Zum Schwimmen lernen ist es nie zu spät. Das Alter der erwachsenen Probanden liegt zwischen 25 und 70, sagt Engelmeier. Wohl dem, der einen so erfahrenen Coach wie ihn an seiner Seite hat – einen genauen Beobachter, der korrigiert und ermutigt, der geduldig ist und gute Stimmung im Becken verbreitet. Der auch mal darauf hinweist, dass die Rückenlage Entspannung bringt, wenn das Brustschwimmen zu anstrengend wird und der auch nach mehr als 40 Jahren im Beruf noch Begeisterung fürs Schwimmen übermitteln kann. 

 

Die Schlagzahl der Kurse hat er zwar reduziert („Früher war ich manchmal sechs Stunden fast nonstop im Wasser, das hält man mit zunehmendem Alter so nicht mehr durch.“), als Schwimmmeister im Nordbad hat er zudem selbstredend noch weitergehende Aufgaben. Übrigens ganz ohne Trillerpfeife, die in gefühlt jedem Bericht über Schwimmbäder als typisches Klischee vorkommt. „Die ist schon während meiner Ausbildung Ende der Siebziger, Anfang der Achtziger verschwunden,“ erzählt Engelmeier.
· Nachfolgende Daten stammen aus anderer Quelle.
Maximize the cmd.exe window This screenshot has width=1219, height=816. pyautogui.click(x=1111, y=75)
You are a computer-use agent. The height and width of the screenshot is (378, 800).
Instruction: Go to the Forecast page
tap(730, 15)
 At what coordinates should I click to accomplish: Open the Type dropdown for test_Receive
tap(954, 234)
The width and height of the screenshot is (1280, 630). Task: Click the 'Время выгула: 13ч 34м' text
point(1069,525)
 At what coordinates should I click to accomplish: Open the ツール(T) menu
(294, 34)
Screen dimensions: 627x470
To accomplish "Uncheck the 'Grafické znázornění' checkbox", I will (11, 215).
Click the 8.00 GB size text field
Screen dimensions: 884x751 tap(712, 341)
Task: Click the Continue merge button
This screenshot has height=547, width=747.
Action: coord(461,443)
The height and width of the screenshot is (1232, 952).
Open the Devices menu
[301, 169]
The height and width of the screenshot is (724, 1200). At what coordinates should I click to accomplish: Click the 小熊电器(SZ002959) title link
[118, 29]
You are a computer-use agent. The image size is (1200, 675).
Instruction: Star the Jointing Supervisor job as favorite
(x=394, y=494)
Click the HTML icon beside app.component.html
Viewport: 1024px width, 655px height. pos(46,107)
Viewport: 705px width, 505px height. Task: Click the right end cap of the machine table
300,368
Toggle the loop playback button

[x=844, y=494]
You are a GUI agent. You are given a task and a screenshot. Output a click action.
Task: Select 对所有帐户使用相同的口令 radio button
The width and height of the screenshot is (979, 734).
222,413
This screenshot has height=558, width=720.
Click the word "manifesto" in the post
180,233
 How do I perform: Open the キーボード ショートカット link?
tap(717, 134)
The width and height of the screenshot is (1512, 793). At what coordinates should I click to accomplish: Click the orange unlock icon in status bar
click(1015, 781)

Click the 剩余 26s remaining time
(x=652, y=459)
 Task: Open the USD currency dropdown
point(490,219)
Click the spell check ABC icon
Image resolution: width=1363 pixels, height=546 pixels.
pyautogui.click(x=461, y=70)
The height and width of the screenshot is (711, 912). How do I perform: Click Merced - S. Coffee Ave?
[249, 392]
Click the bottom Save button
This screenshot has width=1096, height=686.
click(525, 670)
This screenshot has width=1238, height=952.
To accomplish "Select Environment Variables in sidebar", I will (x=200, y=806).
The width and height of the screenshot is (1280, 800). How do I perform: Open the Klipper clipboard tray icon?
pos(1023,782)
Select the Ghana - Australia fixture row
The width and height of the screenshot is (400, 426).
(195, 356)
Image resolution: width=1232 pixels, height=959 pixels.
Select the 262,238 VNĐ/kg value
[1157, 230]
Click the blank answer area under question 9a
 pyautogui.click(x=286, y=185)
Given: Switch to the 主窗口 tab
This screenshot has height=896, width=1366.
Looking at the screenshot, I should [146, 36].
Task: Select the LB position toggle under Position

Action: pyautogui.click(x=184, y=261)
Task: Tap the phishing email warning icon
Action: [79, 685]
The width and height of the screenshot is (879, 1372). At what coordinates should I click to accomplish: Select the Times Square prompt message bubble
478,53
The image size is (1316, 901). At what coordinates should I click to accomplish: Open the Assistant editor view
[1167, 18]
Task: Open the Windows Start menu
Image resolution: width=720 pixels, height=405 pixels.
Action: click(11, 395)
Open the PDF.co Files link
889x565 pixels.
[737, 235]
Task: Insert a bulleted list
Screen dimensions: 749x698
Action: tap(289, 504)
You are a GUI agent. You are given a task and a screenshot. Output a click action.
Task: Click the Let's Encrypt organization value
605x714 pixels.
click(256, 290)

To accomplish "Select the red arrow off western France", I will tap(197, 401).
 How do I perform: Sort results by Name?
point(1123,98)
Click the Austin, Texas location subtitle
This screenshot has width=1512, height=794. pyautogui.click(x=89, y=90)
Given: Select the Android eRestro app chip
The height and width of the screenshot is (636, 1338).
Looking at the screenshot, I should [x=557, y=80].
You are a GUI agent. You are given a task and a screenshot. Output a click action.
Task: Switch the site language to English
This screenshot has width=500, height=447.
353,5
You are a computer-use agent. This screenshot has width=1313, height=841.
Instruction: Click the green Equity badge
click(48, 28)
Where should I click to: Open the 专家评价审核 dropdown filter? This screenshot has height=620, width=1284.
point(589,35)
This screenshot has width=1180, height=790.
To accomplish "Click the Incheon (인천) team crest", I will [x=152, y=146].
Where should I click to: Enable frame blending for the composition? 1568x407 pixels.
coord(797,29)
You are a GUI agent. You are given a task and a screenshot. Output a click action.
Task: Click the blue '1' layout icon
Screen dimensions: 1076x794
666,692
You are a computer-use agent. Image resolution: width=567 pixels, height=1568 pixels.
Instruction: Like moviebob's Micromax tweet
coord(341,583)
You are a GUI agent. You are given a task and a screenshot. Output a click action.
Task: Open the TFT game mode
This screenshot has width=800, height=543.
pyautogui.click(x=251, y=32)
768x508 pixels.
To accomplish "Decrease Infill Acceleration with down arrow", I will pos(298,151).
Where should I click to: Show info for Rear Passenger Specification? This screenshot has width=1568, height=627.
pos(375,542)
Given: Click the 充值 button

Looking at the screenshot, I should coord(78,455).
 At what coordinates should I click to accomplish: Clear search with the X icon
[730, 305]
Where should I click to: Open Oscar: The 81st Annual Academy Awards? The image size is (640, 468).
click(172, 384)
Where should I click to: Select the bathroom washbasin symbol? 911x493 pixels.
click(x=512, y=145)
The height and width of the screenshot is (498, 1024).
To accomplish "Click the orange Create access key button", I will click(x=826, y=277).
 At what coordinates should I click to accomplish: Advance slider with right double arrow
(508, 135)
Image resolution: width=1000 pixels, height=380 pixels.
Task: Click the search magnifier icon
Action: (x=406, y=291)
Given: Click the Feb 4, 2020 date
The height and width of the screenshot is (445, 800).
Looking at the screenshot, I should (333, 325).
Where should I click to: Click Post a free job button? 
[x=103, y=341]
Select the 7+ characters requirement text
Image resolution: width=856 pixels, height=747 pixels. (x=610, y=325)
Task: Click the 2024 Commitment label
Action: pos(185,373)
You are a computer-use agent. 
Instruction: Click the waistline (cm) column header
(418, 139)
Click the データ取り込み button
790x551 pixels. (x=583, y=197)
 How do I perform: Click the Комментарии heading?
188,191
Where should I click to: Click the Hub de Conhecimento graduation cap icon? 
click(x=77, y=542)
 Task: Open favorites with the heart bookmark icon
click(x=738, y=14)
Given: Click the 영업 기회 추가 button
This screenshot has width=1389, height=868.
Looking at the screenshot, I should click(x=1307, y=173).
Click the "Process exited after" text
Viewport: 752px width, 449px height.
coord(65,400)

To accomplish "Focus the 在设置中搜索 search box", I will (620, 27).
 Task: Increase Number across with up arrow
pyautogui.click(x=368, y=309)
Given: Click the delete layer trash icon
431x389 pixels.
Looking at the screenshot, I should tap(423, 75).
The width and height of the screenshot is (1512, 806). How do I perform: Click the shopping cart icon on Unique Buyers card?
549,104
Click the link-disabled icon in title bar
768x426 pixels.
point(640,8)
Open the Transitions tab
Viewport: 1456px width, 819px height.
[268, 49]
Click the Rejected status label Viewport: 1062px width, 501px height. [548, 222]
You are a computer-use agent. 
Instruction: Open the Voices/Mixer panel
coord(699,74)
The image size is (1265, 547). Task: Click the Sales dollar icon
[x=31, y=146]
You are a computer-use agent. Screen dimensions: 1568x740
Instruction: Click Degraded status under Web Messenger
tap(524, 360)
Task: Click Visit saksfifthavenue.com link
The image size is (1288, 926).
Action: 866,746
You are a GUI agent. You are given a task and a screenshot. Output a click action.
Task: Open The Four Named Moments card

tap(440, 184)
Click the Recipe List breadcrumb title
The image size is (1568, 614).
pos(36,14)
Seine persönliche Autorität liegt in seiner jahrelangen Erfahrung (dass er älter als 60 ist, wird von der Schwimmergemeinde im Allgemeinen mit offensichtlichem Staunen zur Kenntnis genommen), seiner freundlichen Bestimmtheit und der Sicherheit, die er am und im Becken ausstrahlt:  Der holt dich da raus, wenn es doch mal brenzlig wird – natürlich mit einem sehr eleganten Kopfsprung.

 

Der ehemalige erfolgreiche Triathlet bringt die „Faszination Schwimmen“ für sich selbst ganz einfach auf den Punkt: „Ich kann noch so müde und verspannt sein nach einem Arbeitstag, und vielleicht kostet mich der Sprung ins Wasser auch Überwindung. Aber nach ein paar Metern hat das schon richtig gutgetan. Und sauber wird man auch.“ Einfach mal ausprobieren.

 

Neben den Stadtwerken als Bäderbetreiber bieten auch DLRG und Gütersloher Schwimmverein Schwimmkurse an. Alles über Schwimmkurse in Gütersloh:

 

www.schwimmen-in-guetersloh.de

www.guetersloh.dlrg.de

www.gsv1906.de

 

 

 

Gespräch am und später im Wasser –  inklusive Trockenübungen und einem Crash-Kurs für die einfache Wende. Ein Interview mit Heinz-Hermann Engelmeier ist in jeder Hinsicht bewegend. (Foto: Stadtwerke)

 

Mittendrin: Heinz-Hermann Engelmeier beim Kinderschwimmkurs im Nordbad-Hallenbad. Allein die Stadtwerke bieten dieses Jahr mehr als 40 Schwimmkurse für Kinder und Erwachsene an.

 

Kopf unter Wasser? – Kein Problem. Langsam und spielerisch bringt Heinz-Hermann Engelmeier den Kindern bei, sich sicher im Wasser zu bewegen.